И только два человека не бросились ни к воде, ни к еде. Они шли низко опустив головы и угрюмо смотрели себе под ноги. Это были Александр Федорович Моцак и Григорий Крук.
Война застала их недалеко от Лунинца. Автомобиль, на котором они ехали, был мобилизован для эвакуации больных.
Моцак и Крук пешком возвращались в родные места. Но при переходе речки решили помочь красноармейцам защищать мост, пока эвакуируется детдом…
Бандурист рассказал все как было, он не знал только, что взрывной волной Моцака контузило и Гриша просидел возле него целую ночь, стараясь привести в сознание. А утром пришли немецкие саперы наводить мост и угнали обоих русских в лагерь для пленных.
На второй же день в лагере стало известно, что колонну погонят в Картуз-Березу. Гриша и Александр Федорович решили по дороге бежать. Когда же миновали Волчицы, они поняли, что пойдут через Морочну и совсем воспрянули духом: уж в родном-то селе их выручат из неволи.
Но все их надежды рухнули, как только вошли в Морочну. Первым, кого они увидели, был Савка Сюсько.
В черной щегольской форме полицейского офицера Сюсько стоял на высоком крыльце школы. Над головой его тяжело и зловеще колыхался фашистский флаг со свастикой.
— Пане коменданте! — громко обратился подбежавший к Савке хорошо знакомый Грише парень из Мутвицы, теперь тоже ставший полицейским.

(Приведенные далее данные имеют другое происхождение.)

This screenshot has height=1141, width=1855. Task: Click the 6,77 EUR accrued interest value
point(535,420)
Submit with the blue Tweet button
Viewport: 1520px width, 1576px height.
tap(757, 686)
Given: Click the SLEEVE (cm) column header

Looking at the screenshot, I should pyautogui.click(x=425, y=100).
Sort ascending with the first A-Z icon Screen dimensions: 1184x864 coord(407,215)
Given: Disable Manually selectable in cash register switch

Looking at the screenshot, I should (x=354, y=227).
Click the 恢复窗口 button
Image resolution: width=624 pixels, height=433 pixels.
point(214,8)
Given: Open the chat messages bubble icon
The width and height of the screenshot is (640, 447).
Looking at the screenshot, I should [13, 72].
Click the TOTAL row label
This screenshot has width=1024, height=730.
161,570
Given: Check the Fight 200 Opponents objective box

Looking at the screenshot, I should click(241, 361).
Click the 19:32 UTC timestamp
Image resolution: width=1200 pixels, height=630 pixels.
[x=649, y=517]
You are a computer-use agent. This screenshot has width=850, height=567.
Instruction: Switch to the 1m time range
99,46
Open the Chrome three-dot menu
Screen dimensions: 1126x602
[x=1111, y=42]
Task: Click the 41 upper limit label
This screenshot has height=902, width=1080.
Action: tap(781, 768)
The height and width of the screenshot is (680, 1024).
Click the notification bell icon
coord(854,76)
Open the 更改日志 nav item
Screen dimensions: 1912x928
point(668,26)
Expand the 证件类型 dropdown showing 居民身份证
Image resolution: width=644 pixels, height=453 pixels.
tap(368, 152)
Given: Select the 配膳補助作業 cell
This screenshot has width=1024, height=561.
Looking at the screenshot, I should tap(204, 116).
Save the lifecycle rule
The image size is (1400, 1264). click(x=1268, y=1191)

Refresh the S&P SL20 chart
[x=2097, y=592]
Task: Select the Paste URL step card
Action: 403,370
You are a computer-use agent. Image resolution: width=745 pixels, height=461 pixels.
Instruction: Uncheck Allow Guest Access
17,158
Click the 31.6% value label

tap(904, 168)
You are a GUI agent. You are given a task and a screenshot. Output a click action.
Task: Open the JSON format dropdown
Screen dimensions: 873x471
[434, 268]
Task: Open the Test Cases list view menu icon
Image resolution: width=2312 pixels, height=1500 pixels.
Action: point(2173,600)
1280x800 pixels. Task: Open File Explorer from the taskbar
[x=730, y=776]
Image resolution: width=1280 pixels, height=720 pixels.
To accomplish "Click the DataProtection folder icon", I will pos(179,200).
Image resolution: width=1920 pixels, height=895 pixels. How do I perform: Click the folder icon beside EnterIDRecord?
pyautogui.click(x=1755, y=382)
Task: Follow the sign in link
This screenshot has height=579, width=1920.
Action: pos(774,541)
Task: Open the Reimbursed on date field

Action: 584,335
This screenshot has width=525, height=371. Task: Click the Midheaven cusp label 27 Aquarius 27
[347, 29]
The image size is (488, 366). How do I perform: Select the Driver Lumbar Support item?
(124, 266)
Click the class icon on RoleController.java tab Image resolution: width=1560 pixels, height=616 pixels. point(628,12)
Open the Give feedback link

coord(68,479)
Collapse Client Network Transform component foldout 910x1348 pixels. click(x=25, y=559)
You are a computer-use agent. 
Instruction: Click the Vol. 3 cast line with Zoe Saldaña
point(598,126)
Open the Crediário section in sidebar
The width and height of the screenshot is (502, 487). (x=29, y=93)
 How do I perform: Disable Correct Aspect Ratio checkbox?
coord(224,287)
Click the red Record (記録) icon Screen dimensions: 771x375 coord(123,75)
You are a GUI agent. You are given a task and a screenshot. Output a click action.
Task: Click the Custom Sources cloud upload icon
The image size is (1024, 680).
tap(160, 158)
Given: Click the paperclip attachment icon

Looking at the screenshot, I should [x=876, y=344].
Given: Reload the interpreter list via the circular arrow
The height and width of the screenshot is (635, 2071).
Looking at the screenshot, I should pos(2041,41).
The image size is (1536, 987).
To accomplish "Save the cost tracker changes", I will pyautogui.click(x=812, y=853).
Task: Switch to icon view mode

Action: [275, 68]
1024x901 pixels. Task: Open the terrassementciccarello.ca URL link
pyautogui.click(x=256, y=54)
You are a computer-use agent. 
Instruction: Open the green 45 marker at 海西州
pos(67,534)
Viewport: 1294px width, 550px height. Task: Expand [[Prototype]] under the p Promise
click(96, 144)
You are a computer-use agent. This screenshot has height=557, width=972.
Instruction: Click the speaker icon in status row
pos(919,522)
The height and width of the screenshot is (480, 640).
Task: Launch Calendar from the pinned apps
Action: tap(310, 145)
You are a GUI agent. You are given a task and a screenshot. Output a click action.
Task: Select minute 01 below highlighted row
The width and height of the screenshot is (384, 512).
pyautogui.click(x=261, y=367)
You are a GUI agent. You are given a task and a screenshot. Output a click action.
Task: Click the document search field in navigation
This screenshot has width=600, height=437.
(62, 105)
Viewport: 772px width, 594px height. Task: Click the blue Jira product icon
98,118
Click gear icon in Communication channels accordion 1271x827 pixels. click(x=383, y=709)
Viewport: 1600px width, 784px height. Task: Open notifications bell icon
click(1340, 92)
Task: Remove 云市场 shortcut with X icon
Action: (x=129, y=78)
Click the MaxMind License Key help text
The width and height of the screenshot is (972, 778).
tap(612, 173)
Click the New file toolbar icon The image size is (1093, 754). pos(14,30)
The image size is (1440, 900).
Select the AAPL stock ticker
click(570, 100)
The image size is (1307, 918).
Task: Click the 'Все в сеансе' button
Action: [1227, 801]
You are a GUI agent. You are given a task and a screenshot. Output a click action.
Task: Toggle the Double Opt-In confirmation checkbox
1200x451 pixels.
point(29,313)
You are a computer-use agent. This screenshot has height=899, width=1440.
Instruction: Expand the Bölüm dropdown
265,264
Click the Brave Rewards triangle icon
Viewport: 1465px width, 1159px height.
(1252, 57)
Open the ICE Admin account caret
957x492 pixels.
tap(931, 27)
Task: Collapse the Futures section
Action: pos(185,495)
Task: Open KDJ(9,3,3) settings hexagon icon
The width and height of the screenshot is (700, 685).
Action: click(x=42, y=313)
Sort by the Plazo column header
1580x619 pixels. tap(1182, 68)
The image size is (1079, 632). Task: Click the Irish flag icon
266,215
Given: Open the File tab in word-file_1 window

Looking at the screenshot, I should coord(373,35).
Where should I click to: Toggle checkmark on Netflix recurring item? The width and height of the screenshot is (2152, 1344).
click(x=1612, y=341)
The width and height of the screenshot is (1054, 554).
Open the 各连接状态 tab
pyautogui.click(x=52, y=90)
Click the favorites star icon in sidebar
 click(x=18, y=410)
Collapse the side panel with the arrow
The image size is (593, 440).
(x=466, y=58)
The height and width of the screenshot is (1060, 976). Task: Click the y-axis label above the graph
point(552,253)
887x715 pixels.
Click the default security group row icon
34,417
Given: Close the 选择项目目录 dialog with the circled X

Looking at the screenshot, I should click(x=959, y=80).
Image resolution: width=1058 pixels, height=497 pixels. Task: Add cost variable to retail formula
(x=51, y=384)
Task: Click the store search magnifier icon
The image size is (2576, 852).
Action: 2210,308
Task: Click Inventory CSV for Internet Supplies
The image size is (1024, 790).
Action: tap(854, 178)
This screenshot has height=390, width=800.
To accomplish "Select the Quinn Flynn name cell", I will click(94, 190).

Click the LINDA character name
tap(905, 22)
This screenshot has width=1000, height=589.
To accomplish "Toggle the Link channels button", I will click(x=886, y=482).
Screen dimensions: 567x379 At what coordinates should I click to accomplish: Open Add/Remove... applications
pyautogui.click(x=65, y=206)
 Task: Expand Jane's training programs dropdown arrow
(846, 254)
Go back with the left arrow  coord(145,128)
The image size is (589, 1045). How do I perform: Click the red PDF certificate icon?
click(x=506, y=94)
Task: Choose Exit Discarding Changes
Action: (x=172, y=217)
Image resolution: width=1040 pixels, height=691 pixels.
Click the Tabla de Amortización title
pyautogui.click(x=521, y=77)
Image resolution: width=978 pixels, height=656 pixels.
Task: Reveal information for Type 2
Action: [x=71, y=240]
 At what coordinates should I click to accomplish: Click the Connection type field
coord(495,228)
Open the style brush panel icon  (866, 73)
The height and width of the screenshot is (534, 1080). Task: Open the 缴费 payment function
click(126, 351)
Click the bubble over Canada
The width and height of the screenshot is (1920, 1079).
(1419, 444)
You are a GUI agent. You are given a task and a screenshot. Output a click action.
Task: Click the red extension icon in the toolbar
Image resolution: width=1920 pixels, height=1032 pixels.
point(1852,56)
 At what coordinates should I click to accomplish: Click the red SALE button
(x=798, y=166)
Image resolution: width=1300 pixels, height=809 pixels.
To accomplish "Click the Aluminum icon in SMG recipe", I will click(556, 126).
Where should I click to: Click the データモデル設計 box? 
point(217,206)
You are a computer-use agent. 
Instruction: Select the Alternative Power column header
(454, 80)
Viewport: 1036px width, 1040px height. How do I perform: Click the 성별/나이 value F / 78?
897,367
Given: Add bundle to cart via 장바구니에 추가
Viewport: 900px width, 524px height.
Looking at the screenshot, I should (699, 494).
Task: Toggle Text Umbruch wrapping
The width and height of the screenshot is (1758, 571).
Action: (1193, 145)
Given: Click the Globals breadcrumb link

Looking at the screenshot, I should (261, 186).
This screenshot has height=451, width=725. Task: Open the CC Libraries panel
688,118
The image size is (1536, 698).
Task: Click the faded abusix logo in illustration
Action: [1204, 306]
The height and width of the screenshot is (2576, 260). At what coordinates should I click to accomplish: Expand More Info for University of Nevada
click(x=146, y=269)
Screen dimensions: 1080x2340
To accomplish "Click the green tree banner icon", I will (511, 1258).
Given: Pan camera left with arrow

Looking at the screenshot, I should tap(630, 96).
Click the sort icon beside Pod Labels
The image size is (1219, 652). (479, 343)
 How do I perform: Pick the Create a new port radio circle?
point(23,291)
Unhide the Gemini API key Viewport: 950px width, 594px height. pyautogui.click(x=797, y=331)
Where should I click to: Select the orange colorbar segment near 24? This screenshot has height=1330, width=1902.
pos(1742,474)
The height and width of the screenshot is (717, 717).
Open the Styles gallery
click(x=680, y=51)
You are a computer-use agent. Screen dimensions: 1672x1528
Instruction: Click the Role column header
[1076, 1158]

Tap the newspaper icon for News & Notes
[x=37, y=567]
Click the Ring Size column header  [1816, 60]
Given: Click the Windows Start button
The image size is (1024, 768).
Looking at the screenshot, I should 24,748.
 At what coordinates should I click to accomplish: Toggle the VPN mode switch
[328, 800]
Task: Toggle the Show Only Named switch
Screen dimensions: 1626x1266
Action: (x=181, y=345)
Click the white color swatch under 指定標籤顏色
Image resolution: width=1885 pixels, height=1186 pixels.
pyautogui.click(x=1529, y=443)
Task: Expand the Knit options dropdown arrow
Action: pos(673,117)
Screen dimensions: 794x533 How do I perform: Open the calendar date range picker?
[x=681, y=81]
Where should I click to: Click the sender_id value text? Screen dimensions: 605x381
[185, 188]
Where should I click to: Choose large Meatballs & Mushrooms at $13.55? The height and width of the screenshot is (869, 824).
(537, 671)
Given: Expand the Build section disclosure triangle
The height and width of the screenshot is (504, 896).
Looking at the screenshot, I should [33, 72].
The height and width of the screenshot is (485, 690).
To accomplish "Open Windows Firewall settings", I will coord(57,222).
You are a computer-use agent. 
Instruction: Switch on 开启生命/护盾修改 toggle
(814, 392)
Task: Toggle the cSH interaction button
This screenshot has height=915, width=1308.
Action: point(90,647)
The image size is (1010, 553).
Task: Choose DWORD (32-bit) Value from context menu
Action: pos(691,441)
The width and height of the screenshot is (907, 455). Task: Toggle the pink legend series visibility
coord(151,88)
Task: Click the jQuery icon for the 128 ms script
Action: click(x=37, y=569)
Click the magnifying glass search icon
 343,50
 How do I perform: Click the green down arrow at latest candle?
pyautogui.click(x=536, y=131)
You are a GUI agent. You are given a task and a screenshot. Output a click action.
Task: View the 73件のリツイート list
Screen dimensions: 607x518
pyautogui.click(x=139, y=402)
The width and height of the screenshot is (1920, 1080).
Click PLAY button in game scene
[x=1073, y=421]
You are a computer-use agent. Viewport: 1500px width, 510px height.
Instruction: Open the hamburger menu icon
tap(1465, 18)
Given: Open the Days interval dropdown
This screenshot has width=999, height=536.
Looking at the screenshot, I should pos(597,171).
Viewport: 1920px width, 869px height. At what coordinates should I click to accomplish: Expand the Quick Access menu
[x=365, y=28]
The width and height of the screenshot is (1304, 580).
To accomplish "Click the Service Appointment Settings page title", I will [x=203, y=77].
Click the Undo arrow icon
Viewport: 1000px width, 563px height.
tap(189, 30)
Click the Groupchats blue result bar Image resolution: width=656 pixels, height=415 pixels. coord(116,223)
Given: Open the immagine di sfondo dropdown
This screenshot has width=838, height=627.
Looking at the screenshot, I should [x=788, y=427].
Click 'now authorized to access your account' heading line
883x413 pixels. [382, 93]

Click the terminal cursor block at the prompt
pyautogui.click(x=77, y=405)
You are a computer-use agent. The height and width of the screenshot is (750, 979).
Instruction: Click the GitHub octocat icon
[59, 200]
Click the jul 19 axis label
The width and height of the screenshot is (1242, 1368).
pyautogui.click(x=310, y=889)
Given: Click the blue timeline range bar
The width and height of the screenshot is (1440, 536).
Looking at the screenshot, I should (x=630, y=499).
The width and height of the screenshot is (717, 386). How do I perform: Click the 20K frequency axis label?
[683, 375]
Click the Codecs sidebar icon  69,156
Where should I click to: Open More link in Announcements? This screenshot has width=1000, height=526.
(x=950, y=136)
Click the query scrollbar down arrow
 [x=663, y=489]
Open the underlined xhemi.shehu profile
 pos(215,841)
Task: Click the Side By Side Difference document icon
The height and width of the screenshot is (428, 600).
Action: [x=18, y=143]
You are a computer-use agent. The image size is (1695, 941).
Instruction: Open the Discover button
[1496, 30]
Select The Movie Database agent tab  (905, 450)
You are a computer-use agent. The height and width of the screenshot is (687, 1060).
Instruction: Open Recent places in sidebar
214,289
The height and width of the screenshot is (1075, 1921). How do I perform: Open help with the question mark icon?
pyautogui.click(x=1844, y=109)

— Пане коменданте?! — повторил про себя Гриша и поспешно натянул на глаза черный рукав, которым была повязана рана на голове, спрятал под полу пиджака скрипку, замотанную в тряпицу. Когда миновали опасное место, Гриша стал посматривать по сторонам, надеясь увидеть деда, мать, Олесю. Он и хотел увидеть их, и боялся, что невольным возгласом они выдадут его да и себе навредят. Сюсько, если узнает, что Гриша идет в этой колонне, тут же выдаст его немцам.
Из переулка выскочил коренастый, черноголовый мальчуган лет девяти, сын Александра Федоровича Моцака.
— Игорек! Куда ты? Вернись! — закричали женщины.
Мальчуган ловко прошмыгнул под штыком конвоира и, отдав ведро высокому костлявому юноше, который поддерживал пожилого раненого командира, бросился назад. Наперерез ему выбежал конвоир, которого он только что обманул. Немец с размаху ударил мальчишку прикладом по спине, и тот, даже не вскрикнув, ничком упал в дорожную пыль. Мальчишку подхватили женщины и понесли навстречу еще ничего не знавшей Анне Вацлавовне…
Не увидел этого и Александр Федорович, шедший далеко впереди.
Раненый, которого вел высокий костлявый юноша, поднял с дороги булыжник и выскочил из колонны.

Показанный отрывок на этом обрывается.